>>>

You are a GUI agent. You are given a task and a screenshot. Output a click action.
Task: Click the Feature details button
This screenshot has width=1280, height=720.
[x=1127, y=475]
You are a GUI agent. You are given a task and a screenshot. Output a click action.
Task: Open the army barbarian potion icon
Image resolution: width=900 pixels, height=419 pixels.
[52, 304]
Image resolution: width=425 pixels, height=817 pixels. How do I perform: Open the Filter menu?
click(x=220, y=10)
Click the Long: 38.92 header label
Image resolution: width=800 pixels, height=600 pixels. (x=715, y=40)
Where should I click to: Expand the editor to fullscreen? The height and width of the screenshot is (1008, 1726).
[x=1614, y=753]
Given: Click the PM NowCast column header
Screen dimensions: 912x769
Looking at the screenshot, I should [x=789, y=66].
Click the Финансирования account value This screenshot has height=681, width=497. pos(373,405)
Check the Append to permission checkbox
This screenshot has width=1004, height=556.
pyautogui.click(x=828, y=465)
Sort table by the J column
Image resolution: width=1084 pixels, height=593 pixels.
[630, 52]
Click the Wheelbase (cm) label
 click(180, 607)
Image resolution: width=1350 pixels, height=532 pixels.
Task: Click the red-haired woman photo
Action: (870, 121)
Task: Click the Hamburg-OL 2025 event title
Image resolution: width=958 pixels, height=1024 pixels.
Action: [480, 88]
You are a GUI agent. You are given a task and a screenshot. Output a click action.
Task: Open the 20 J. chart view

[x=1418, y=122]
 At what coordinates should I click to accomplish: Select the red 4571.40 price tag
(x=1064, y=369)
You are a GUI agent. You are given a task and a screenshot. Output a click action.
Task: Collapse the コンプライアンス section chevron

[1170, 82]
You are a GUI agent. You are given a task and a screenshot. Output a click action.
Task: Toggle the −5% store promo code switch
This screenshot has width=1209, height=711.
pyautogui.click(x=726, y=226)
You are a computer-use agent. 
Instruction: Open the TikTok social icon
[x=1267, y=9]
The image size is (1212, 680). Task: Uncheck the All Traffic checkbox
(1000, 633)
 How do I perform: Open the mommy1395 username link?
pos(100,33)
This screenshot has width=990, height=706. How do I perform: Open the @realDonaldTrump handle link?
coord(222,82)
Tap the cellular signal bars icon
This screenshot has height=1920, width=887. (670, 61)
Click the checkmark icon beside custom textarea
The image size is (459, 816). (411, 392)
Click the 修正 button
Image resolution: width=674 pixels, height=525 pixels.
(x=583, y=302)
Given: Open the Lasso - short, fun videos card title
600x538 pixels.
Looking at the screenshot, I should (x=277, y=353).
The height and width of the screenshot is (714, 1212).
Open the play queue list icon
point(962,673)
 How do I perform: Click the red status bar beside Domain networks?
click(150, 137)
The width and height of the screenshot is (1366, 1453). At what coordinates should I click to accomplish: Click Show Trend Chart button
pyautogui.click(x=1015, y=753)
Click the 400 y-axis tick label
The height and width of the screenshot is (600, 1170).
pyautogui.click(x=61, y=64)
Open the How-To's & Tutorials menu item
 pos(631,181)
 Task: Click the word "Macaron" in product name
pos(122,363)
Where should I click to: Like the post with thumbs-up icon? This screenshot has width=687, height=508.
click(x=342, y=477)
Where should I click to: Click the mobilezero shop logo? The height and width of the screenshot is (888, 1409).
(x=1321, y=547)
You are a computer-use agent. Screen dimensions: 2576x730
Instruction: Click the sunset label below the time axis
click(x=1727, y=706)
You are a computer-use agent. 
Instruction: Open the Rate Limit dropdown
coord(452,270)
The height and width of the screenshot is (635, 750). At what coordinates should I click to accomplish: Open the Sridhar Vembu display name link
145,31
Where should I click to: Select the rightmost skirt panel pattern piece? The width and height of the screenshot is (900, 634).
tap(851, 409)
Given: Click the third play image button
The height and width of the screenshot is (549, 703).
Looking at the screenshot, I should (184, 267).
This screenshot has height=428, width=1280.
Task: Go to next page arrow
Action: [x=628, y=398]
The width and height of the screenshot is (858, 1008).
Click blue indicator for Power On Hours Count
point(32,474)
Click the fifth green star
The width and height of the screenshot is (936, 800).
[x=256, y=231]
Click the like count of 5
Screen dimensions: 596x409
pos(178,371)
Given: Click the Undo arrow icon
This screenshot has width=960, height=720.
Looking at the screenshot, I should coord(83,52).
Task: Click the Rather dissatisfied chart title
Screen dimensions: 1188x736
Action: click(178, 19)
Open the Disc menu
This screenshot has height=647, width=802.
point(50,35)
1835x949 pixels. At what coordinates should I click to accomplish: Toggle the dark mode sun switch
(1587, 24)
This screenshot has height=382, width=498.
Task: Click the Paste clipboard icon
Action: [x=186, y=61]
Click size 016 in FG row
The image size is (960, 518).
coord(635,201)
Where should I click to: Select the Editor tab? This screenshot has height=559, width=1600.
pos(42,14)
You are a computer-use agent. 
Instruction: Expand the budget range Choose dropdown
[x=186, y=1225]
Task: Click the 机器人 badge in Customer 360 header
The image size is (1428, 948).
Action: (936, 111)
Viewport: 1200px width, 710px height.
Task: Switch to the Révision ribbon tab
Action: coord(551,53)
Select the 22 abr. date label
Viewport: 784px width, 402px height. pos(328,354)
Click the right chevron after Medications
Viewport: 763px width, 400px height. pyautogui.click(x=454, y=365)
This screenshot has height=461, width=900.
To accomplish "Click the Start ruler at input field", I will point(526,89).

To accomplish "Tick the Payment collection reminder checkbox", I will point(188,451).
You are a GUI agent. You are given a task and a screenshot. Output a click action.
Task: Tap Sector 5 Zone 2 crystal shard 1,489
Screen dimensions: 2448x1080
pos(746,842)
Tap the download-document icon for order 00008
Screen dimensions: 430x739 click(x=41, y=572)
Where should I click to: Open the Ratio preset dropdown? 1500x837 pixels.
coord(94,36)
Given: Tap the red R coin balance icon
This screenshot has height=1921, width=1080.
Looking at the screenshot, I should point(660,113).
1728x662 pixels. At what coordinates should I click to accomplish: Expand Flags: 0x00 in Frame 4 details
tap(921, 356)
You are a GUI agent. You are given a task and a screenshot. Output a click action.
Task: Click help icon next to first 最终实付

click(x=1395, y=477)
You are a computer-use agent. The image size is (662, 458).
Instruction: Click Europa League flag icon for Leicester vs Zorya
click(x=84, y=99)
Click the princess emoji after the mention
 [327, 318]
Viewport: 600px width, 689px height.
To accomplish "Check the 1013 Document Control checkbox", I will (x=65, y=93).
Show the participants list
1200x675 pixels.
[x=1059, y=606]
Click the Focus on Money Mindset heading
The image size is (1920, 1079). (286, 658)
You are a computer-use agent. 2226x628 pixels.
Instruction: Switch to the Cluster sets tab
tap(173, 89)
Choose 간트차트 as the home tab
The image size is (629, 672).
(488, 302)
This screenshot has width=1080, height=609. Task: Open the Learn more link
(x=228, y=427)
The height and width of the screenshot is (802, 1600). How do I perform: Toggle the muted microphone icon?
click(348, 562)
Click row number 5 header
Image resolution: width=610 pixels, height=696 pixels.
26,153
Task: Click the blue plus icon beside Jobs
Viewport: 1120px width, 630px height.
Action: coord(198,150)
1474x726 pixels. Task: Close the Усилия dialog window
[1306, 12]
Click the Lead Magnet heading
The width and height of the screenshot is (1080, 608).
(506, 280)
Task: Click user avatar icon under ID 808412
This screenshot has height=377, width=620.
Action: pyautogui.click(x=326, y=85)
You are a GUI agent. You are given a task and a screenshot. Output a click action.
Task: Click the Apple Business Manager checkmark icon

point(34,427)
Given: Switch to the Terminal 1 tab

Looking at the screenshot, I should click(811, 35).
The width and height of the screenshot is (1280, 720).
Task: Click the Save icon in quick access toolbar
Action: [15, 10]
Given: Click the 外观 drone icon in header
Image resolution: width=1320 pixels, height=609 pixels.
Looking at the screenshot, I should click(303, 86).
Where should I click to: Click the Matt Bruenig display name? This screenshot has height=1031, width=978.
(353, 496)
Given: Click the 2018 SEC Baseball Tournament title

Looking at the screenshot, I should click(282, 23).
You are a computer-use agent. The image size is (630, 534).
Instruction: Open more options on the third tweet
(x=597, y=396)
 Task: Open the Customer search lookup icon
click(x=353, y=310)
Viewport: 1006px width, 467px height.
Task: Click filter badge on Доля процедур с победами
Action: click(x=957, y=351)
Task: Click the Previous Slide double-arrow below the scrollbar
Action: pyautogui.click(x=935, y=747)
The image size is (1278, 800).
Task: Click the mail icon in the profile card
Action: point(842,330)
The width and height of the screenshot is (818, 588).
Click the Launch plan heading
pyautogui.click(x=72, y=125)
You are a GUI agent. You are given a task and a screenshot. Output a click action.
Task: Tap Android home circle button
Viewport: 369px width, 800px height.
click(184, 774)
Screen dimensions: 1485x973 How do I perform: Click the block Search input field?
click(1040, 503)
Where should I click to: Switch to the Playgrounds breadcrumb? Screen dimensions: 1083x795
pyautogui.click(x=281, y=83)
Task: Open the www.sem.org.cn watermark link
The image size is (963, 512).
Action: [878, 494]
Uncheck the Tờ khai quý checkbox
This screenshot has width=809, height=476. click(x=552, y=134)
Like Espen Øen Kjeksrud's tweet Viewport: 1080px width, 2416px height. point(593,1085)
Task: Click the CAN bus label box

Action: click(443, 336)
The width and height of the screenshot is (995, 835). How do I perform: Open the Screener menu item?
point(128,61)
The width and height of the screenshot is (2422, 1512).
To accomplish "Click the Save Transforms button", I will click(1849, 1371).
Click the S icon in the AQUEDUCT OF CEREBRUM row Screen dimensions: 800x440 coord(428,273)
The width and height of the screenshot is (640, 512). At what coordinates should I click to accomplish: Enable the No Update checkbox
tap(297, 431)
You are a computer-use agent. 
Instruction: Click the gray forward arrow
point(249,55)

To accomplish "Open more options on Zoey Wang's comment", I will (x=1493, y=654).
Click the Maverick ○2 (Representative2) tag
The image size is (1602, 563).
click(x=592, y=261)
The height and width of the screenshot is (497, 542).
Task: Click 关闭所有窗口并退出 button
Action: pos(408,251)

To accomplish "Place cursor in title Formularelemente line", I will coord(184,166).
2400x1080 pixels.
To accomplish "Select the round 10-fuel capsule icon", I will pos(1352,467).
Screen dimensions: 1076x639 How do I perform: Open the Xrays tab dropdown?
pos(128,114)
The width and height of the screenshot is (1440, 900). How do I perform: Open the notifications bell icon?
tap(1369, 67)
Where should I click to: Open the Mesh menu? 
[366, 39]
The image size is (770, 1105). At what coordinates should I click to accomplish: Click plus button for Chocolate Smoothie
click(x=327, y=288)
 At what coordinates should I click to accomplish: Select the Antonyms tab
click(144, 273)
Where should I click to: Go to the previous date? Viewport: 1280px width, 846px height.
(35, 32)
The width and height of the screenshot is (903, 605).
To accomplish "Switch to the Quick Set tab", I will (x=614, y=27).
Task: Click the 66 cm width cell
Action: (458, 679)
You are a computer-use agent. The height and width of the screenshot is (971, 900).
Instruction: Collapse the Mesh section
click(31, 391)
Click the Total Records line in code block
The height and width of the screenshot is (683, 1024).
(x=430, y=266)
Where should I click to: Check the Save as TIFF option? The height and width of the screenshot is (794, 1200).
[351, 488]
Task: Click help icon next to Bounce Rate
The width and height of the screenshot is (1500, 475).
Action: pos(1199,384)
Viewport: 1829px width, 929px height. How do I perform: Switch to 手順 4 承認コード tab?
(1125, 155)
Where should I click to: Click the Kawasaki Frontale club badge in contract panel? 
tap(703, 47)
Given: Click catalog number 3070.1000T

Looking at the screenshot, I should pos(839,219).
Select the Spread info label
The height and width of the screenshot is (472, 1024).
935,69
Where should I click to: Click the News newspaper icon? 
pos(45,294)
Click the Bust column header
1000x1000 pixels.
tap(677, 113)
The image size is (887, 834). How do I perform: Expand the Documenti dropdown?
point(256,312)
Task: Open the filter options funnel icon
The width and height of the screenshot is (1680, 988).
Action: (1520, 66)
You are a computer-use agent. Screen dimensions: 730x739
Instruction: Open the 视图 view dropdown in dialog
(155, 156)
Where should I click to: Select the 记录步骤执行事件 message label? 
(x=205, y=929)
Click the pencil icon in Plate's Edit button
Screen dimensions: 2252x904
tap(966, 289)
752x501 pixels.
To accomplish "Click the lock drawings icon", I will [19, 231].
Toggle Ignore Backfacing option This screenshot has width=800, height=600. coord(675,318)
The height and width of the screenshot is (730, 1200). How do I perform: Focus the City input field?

<<<

**Task to carry out:**
Begin with the first line of the listing and copy exactly through the line that contains "Given: Click the PM NowCast column header", please, keeping both ends and leaving out everything after.

**Answer below:**
You are a GUI agent. You are given a task and a screenshot. Output a click action.
Task: Click the Feature details button
This screenshot has width=1280, height=720.
[x=1127, y=475]
You are a GUI agent. You are given a task and a screenshot. Output a click action.
Task: Open the army barbarian potion icon
Image resolution: width=900 pixels, height=419 pixels.
[52, 304]
Image resolution: width=425 pixels, height=817 pixels. How do I perform: Open the Filter menu?
click(x=220, y=10)
Click the Long: 38.92 header label
Image resolution: width=800 pixels, height=600 pixels. (x=715, y=40)
Where should I click to: Expand the editor to fullscreen? The height and width of the screenshot is (1008, 1726).
[x=1614, y=753]
Given: Click the PM NowCast column header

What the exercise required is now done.